Well, if there were such issues, he would address them. You had to be rational, to overcome doubt, in order to go forward, to achieve things. The crew had known the risks when they climbed aboard the NERVA ship in the first place. They’d paid the ultimate price. Seger owed it to their sacrifice to ensure that their lives hadn’t been wasted, that NASA learned from this and moved forward.

Away from the hangar, Seger spent a lot of time on the phone lines arguing with Fred Michaels and Tim Josephson and others about the future shape of the program.

It couldn’t be denied that the incident was going to set the program back. But Seger wanted to make up time by putting the all-up testing approach to work. The next flight, Seger argued, should be another manned Saturn/NERVA launch. Maybe they should even be more ambitious, such as by taking an S-NB out of Earth orbit and sending it around the Moon.

But he found Michaels opposing him. Michaels said if they weren’t forced to discontinue the nuclear program altogether, they should run a few more unmanned tests and then repeat the Apollo-N mission profile. If Apollo-N had been a useful mission (and if it wasn’t, why had they lost three men to it?) they owed it to the program and to the memory of the crew to do the mission.

Seger thought that was just an emotional argument.

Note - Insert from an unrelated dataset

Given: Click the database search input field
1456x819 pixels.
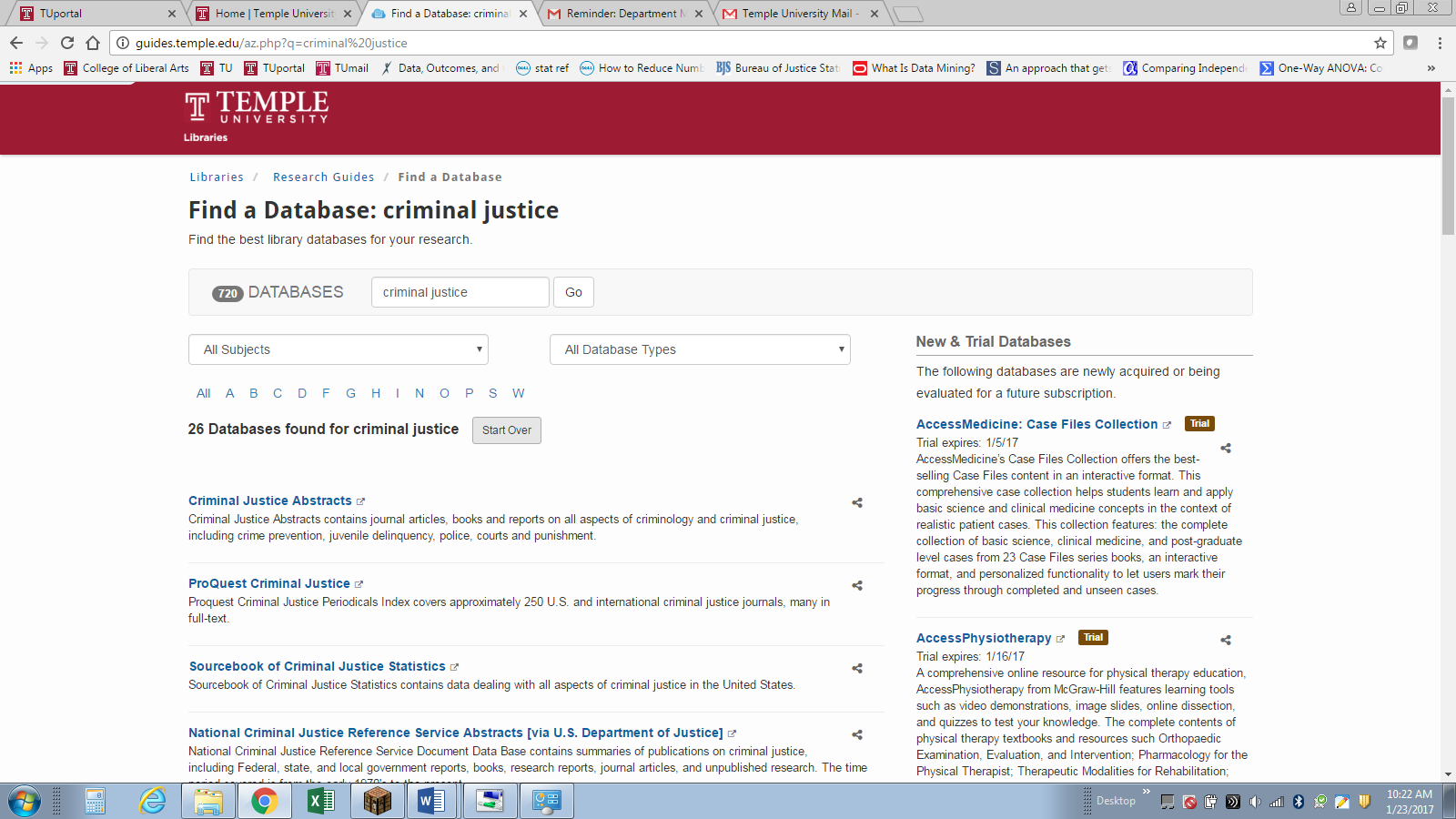Looking at the screenshot, I should (x=460, y=292).
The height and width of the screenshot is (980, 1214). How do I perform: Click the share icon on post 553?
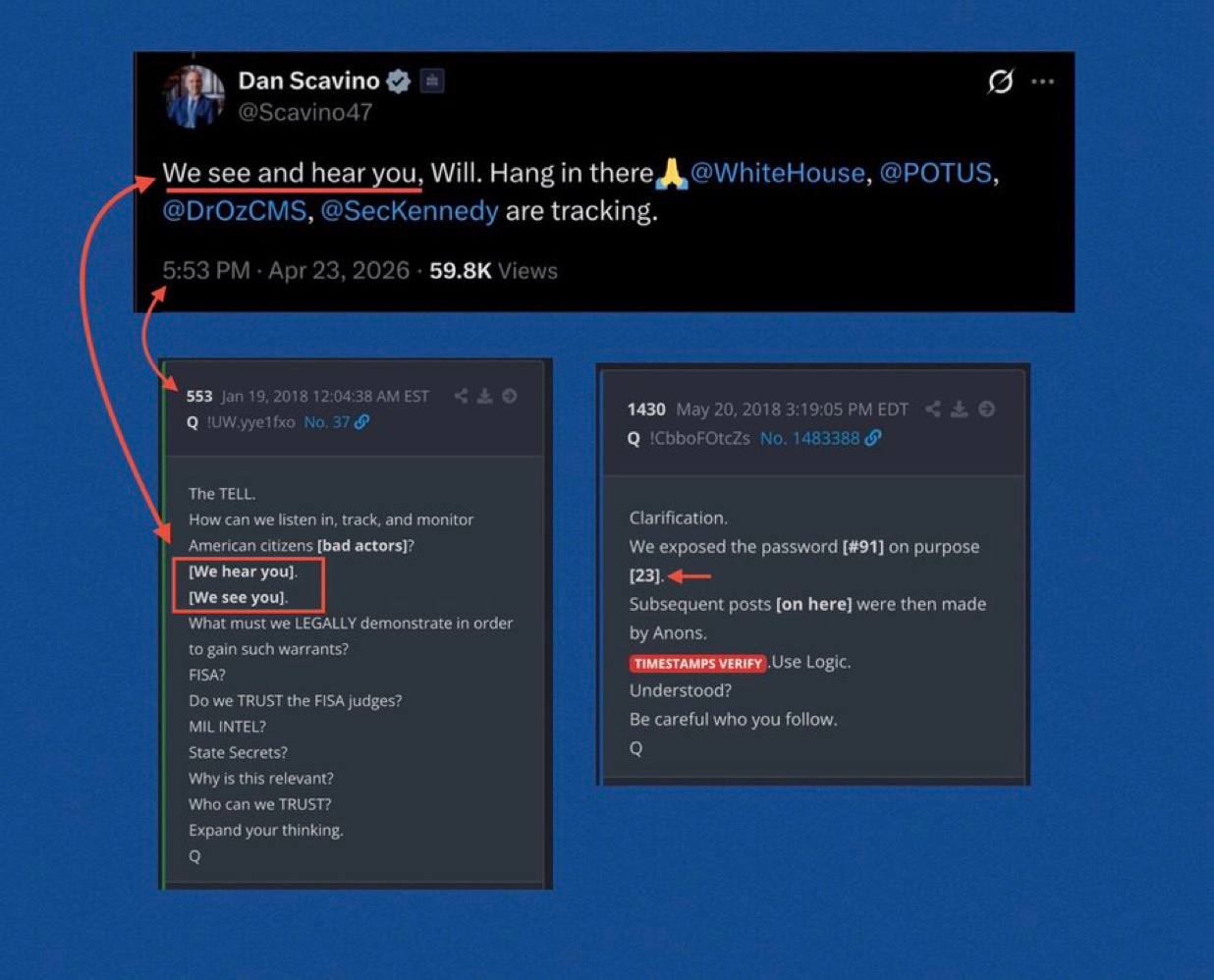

They chewed it over for hours. Sometimes it bothered Seger that his personal position was so different from that of Michaels and Josephson. He had to take care not to get himself isolated. But, since the first shock of the accident had passed, he felt confident once more, in command; the accident was a finite thing, within the ability of human beings to comprehend and resolve, and they shouldn’t let this tragedy get in the way of their greater ambitions.

He tried to catnap in his office, but he couldn’t sleep.

By seven each morning he would be back in “O,” or on the phone to the people at the Cape and Houston and Marshall who were working around the clock on the various facets of the investigation.

At the end of the first week he flew out to Houston and spent the evening with his family. And then the next day he drove with Fay around Timber Cove and El Lago, visiting the wives and families of Jones, Priest, and Dana.

Then it was back to the Cape on Sunday, where he threw himself into the investigation once more.

He was working with an intensity that eclipsed any effort he had made in his life. It was the only way he knew to deal with the way he felt about the incident: to burn it out of his system with work, to make damn sure nothing like this happened again. And he spent a lot of his spare time in church, alone, praying and contemplating. Coming to terms with it all.

In a way he was enjoying it. As he came to grips with the issues he felt suffused with strength, courage, certainty. He prayed every day, and he felt that God was helping him.